◆ **Provided entries**
— START —

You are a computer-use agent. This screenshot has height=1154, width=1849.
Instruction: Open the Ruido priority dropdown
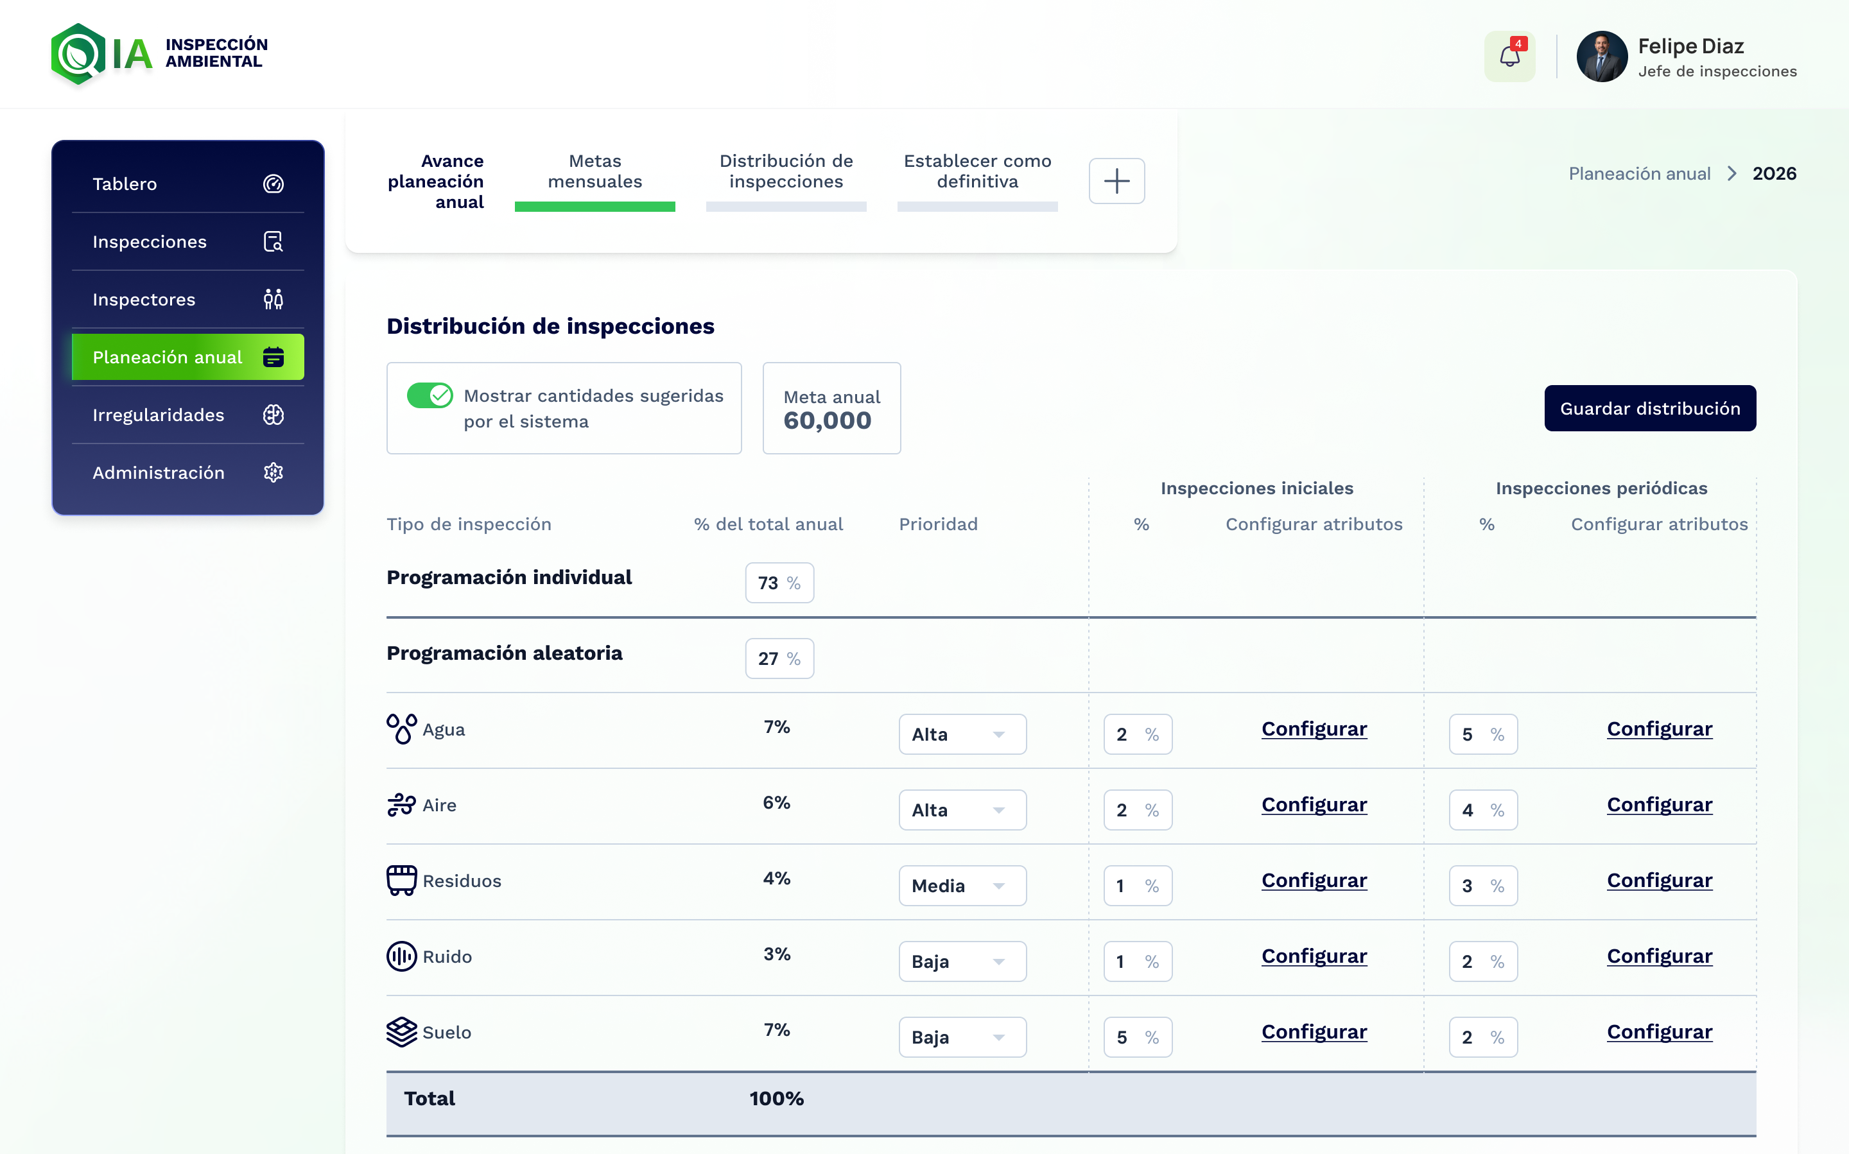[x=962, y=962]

— END —
— START —

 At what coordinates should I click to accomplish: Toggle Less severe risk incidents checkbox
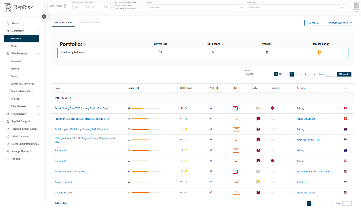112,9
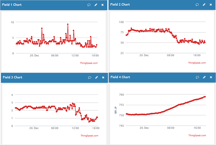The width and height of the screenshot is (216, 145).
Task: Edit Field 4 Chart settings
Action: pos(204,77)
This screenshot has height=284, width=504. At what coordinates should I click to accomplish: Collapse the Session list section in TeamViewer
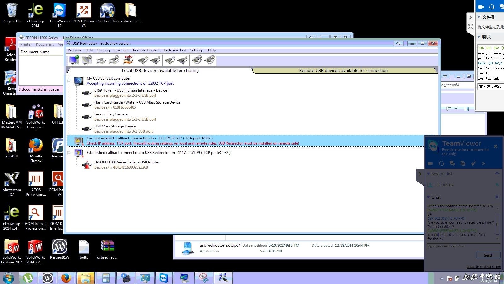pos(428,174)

— END —

◆ **Exercise prompt**
Put the listing lines above into a JSON list of strings, one string per line and no blank lines. Begin at the line that has "You are a computer-use" and stop after the line that has "[x=962, y=962]", leaving the pictures out.

◆ **Full output**
[
  "You are a computer-use agent. This screenshot has height=1154, width=1849.",
  "Instruction: Open the Ruido priority dropdown",
  "[x=962, y=962]"
]